TASK BRIEF:
Would it be possible to output exactly, and only, the lines below from the one holding "Task: Open the 메뉴판 전체보기 full menu link" to the last line, both included, with every picture left out?

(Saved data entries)
☆ ☆ ☆

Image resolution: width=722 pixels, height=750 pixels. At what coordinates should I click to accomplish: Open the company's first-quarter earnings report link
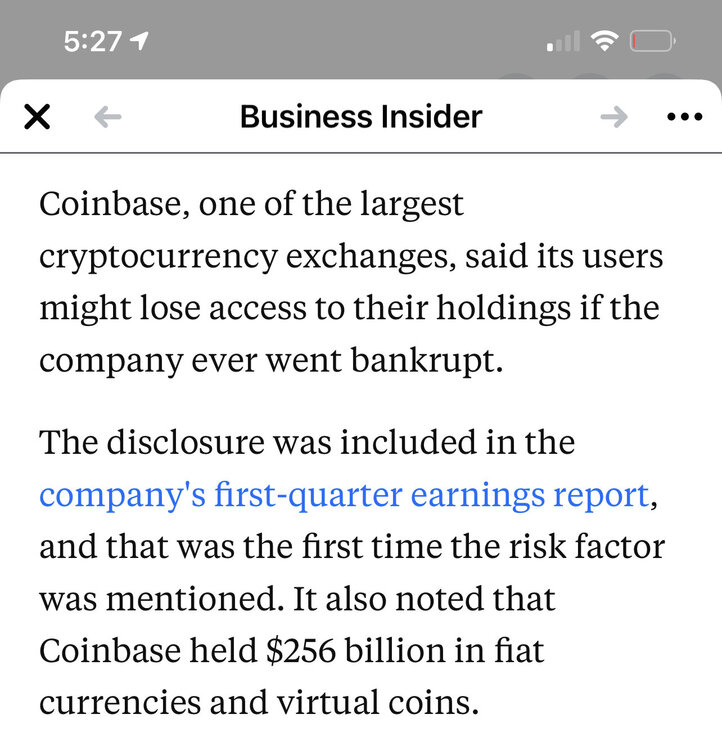tap(344, 494)

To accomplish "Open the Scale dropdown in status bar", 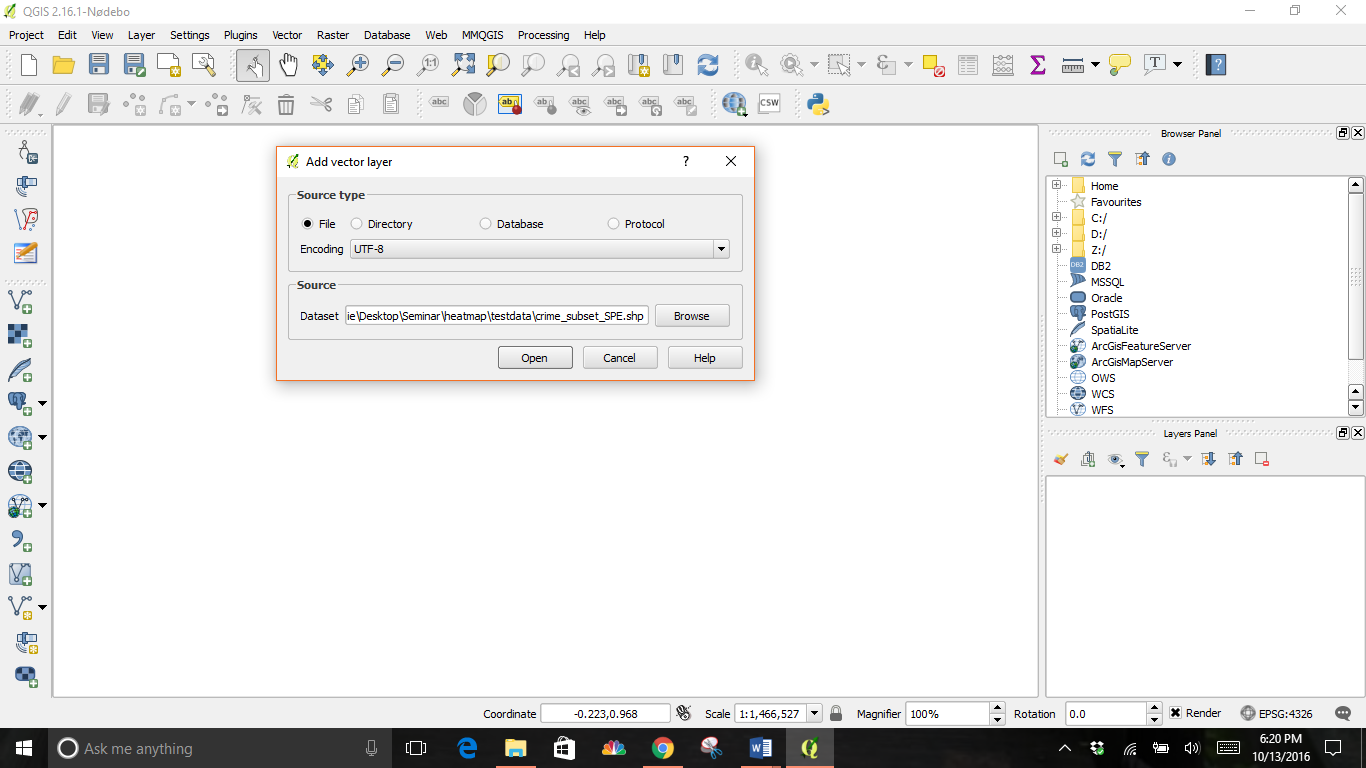I will 814,714.
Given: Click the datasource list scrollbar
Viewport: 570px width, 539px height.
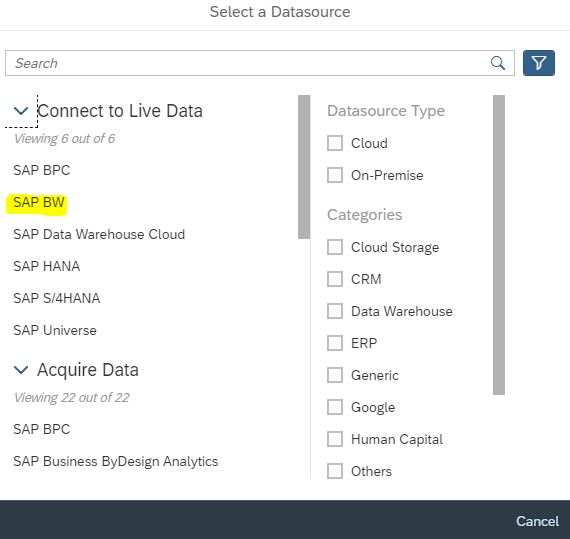Looking at the screenshot, I should point(304,167).
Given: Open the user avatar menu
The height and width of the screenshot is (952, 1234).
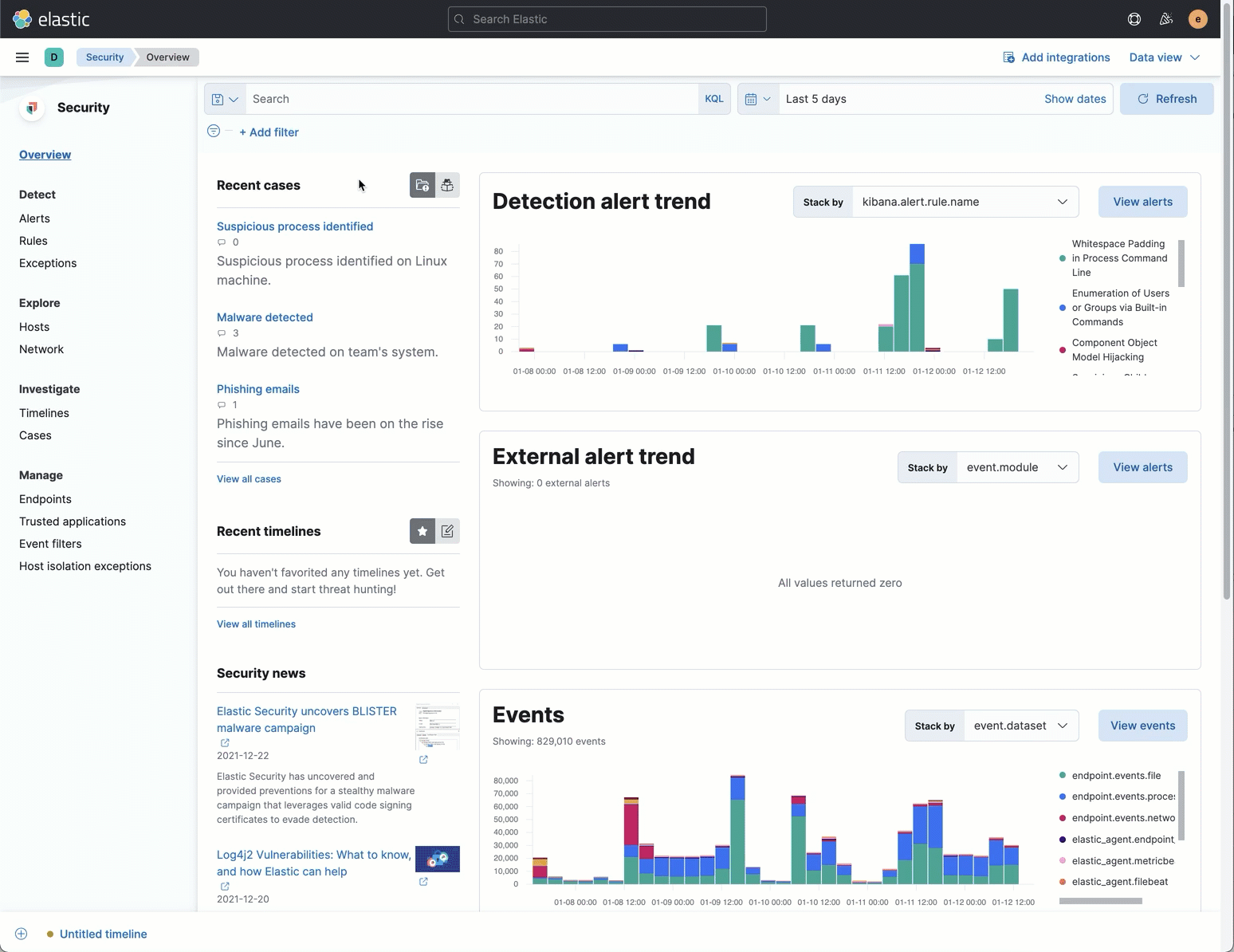Looking at the screenshot, I should point(1197,19).
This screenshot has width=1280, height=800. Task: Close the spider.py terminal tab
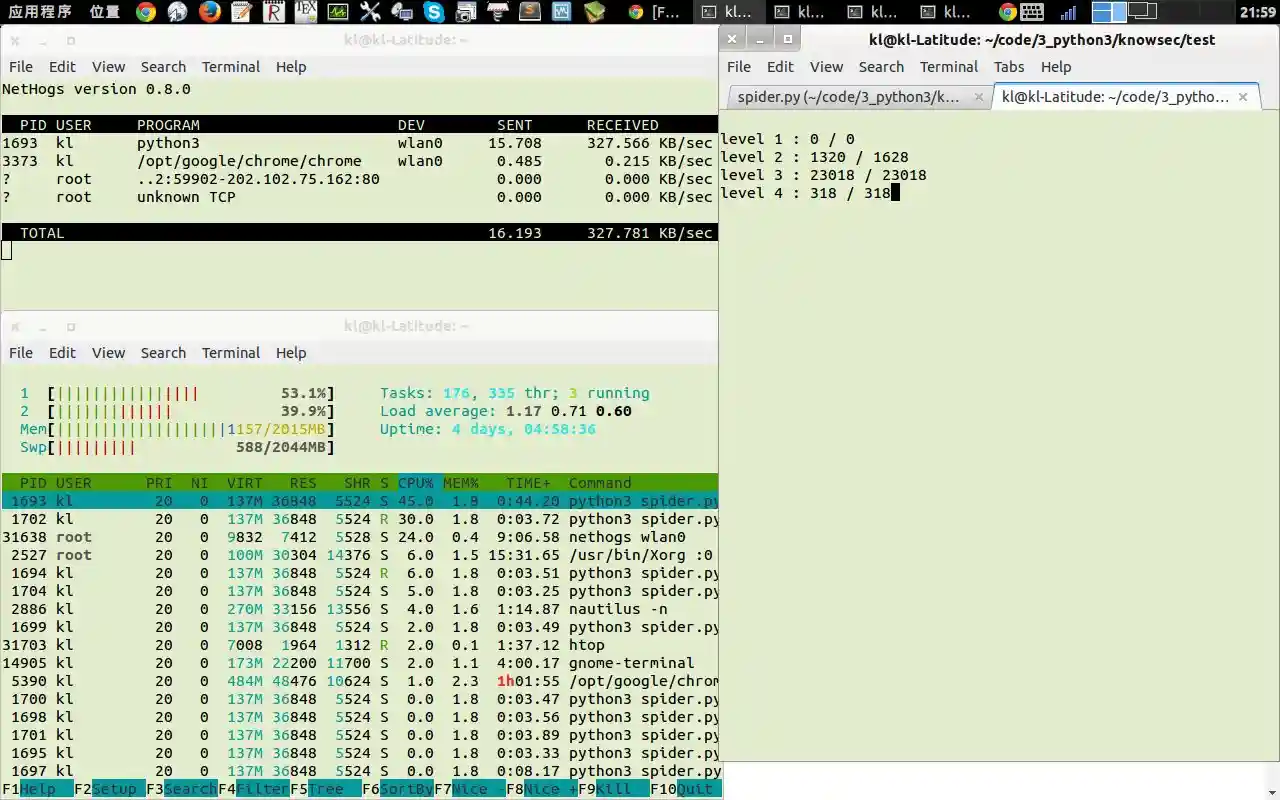[979, 97]
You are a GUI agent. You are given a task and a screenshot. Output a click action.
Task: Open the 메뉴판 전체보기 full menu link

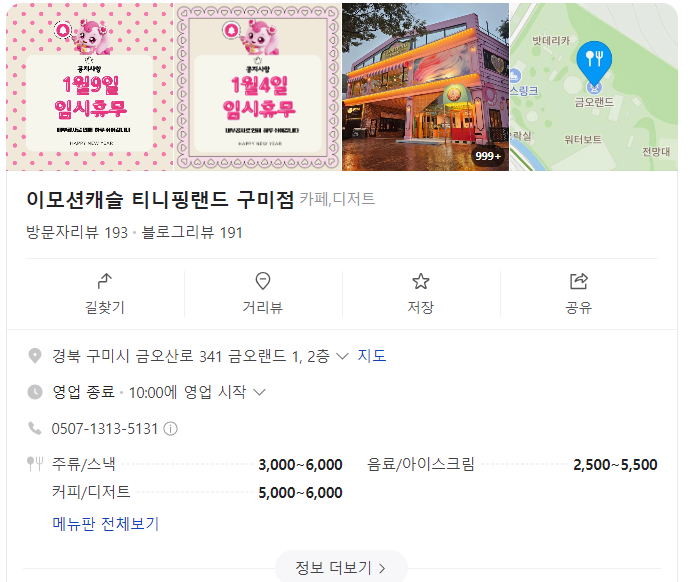105,524
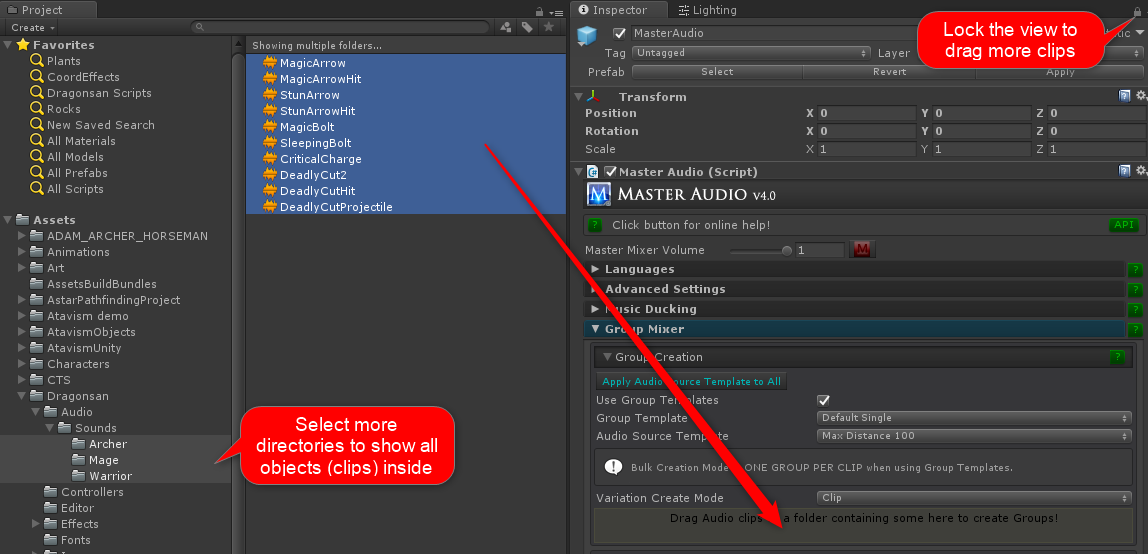Open the Group Template dropdown
1148x554 pixels.
pyautogui.click(x=974, y=418)
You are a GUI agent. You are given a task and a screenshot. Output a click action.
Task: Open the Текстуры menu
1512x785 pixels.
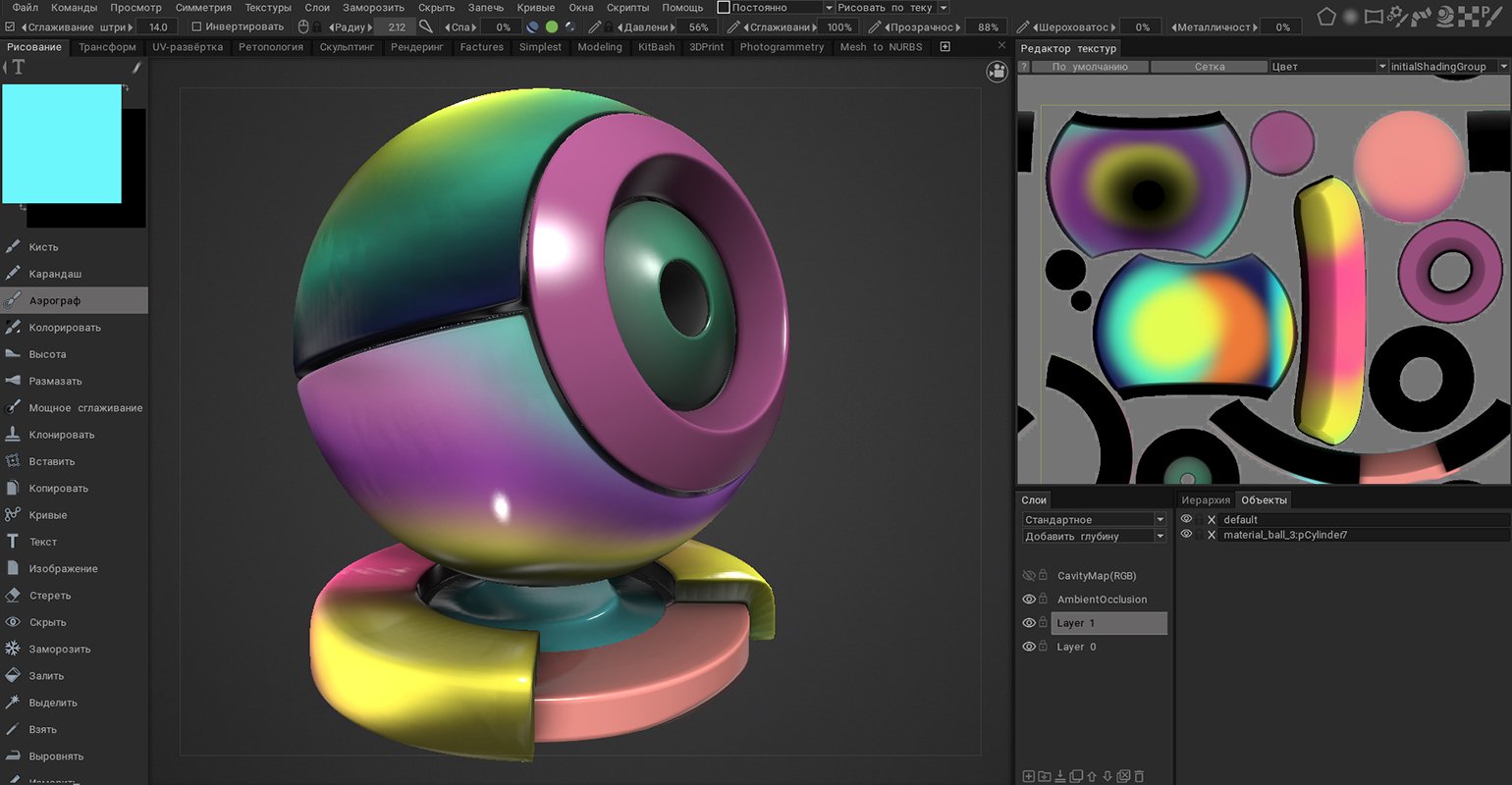tap(267, 8)
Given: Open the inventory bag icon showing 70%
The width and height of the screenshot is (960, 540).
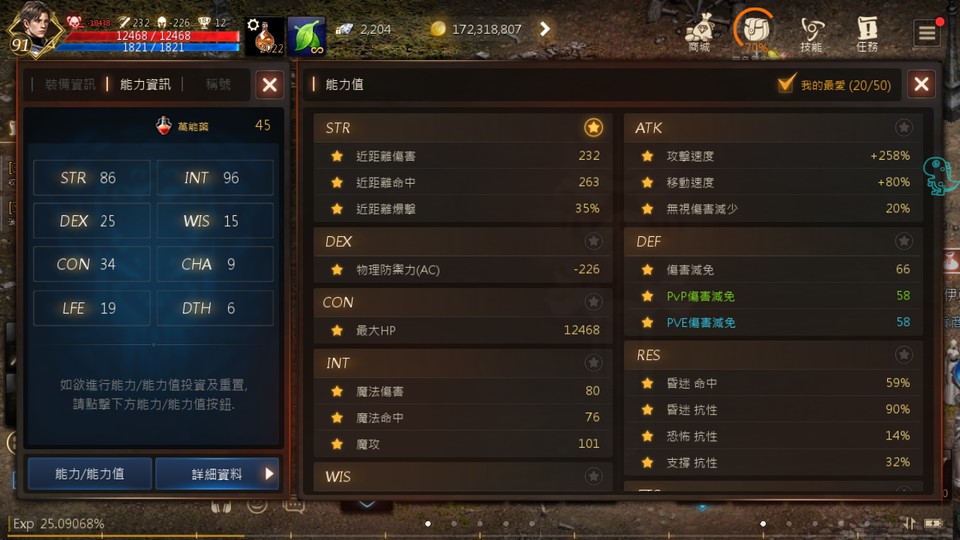Looking at the screenshot, I should [755, 32].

☆ ☆ ☆

OUTPUT FOR THIS TASK:
Task: Open the 메뉴판 전체보기 full menu link

105,524
Open the Group Template dropdown
1148x554 pixels.
pyautogui.click(x=974, y=418)
You are a GUI agent. You are given a task and a screenshot. Output a click action.
Task: Open the Текстуры menu
1512x785 pixels.
tap(267, 8)
Given: Open the inventory bag icon showing 70%
The width and height of the screenshot is (960, 540).
Looking at the screenshot, I should [755, 32].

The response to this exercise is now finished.